WASHINGTON (AP) — The nation’s high school graduation rate has reached a record 83.2 percent, continuing a steady increase that shows improvement across all racial and ethnic groups, according to federal data released Monday.
For the 2014-15 school year, Nebraska’s graduation rate was 88.9 percent, ranking fifth among the 50 states and the District of Columbia. Iowa led the nation with a 90.8 percent rate, according to the U.S. Department of Education.
President Barack Obama welcomed the higher rate as good news, but the gains come against a backdrop of decreasing scores on national math and reading tests.
Education Secretary John B. King Jr. acknowledged worries about sagging achievement. “A higher graduation rate is meaningful progress, but certainly we share the concern that we have more work to do to make sure every student graduates ready for what’s next,” he said.
Obama visited Benjamin Banneker Academic High School, a magnet school in the District of Columbia, to tout the graduation rate for the 2014-15 school year. “More African-American and Latino students are graduating than ever before,” he said.
Gains also were seen for disabled students and those from low-income families.

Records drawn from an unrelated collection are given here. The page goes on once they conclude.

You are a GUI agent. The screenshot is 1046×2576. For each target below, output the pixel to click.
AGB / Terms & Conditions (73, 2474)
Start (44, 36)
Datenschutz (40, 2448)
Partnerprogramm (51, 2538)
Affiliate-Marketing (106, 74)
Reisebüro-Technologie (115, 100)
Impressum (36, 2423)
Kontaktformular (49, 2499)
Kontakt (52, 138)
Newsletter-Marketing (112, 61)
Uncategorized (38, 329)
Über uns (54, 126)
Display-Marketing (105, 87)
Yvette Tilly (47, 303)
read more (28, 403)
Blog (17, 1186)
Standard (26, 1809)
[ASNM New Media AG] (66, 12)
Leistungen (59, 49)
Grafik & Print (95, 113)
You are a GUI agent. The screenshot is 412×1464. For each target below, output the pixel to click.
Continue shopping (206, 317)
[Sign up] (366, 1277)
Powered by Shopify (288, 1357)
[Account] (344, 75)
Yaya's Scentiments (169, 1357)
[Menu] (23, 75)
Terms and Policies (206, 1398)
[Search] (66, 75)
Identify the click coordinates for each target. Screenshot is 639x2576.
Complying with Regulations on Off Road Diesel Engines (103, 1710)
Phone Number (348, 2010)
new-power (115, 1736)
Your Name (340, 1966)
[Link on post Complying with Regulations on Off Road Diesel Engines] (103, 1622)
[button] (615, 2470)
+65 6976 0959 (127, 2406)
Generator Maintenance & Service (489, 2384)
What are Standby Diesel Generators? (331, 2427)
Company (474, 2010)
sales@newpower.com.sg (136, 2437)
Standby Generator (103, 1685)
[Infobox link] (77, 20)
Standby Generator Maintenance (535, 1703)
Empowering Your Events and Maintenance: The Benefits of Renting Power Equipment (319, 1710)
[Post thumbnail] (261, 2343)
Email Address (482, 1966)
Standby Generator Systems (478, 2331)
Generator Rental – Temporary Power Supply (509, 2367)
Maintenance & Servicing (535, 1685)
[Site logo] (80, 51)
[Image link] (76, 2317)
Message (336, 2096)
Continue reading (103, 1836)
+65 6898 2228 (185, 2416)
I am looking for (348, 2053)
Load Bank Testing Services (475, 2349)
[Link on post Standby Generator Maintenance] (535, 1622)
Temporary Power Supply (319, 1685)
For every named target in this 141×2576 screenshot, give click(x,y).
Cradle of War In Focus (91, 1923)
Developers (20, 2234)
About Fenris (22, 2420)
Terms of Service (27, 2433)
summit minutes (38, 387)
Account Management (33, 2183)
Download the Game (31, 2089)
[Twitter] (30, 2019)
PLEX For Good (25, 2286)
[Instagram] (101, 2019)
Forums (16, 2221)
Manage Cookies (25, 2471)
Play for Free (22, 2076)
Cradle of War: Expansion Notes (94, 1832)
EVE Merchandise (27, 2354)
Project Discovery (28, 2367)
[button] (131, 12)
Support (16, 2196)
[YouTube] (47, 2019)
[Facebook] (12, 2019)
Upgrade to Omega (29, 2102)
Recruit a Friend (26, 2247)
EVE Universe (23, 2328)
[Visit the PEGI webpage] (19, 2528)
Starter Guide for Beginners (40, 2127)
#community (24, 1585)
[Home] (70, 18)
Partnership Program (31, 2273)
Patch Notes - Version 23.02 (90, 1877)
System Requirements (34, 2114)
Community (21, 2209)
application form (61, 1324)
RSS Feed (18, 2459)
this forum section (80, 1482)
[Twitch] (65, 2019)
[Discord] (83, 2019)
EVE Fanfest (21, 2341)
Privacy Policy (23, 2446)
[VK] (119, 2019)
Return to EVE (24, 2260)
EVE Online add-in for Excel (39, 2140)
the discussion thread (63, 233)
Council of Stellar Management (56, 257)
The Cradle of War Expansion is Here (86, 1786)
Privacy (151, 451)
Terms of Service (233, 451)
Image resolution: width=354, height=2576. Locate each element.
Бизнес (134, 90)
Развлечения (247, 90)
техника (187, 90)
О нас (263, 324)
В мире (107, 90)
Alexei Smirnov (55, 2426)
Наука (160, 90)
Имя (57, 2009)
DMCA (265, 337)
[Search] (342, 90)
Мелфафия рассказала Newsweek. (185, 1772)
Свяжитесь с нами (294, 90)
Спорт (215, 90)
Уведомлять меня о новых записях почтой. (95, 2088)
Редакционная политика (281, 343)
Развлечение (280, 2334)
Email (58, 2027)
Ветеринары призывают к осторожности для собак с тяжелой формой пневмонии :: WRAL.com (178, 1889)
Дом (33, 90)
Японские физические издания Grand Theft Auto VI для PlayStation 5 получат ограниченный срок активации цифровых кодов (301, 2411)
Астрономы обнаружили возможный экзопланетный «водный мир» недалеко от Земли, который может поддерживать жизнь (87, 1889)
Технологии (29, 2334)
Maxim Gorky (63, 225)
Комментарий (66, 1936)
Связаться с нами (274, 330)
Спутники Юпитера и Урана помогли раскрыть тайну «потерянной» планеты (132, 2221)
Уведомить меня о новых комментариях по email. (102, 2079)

In Nebraska, as in the country, graduation rates vary by race and socioeconomics. In 2014, for instance, the Nebraska graduation rate for white students was 92.7 percent, compared to 82.7 percent for Hispanic students, 80.8 percent for black students and 68.7 percent for American Indian students, according to the State Department of Education.
The rate for low-income students — those whose families qualify for free or reduced-price school lunches — was 82.4 percent.
In recent years, the percentage of low-income students and English-language learners in Nebraska schools has generally been rising while staying below the national average.
Graduation requirements are set locally, and local officials decide whether students have met those requirements. Comparisons among states and districts should be viewed with a degree of skepticism, though they are one indicator of school success.
The District of Columbia made the most progress in the country in 2014-2015 compared to the previous year, improving its graduation rate by 7 percentage points.
The president applauded the high school for graduating all its seniors.
“It’s been a while since I did math, but 100 percent is good. You can’t do better than that,” Obama told the audience, which included King, former Education Secretary Arne Duncan, Mayor Muriel Bowser and former Secretary of State Colin Powell.
At the same time, he also warned the students that they would need more than a high school diploma to succeed in today’s job market. He said repetitive work done in factories or offices can now be done by machine. They would need critical thinking skills.
“We live in a global economy,” Obama said. “And the best jobs are going to go to the people who are the best educated, whether in India or China, or anywhere in the world.”
Before the president spoke, King said the graduation rate was more than just a number. “It represents real students in real cities, towns and rural communities who are better prepared for success in college and careers.”
The administration said the graduation rate has increased by about 4 percentage points since the 2010-11 school year. Obama frequently cites the increase when he talks to groups about progress made during his presidency.
Despite the increase in the graduation rate, test scores are declining.
Last year, math scores for fourth- and eighth-graders dropped for the first time in 25 years on the 2015 National Assessment of Educational Progress — also known as the Nation’s Report Card. Reading scores were not much better: flat for fourth-graders and lower for eighth-graders compared with 2013. Average scores on SAT and ACT college entrance exams have also shown declines.
The growth in graduation rates has been steady since states adopted a uniform way of tracking students. In 2008, the George W. Bush administration ordered states to begin using a formula that is considered a more accurate count of how many students actually finish school.
Several groups campaigning for a 90 percent graduation rate by 2020 welcomed the progress, but they said much work remains.
“Too many young people are still being left behind,” said an array of education groups leading the GradNation campaign.
The groups said nearly 700,000 16- to 19-year-olds are not in school and do not have high school diplomas, and the groups called for a redoubling of efforts to close graduation gaps among minority and poor students, English-language learners, homeless students and students with disabilities.
Obama also emphasized that there was more work to do. He said too many states have cut education funding and many still aren’t working seriously to raise learning standards.
“In too many school districts, we still have schools that — despite the heroic efforts of a lot of great teachers — are not fully preparing their kids for success because they don’t have the resources to do it, or the structure to do it,” he said.
The White House said money invested through a grant program called Race to the Top has helped improve some of the nation’s lowest-performing schools. The administration also said millions of students have gained access to high-speed broadband in their classrooms, and that state and federal governments have helped hundreds of thousands more children gain access to preschool programs.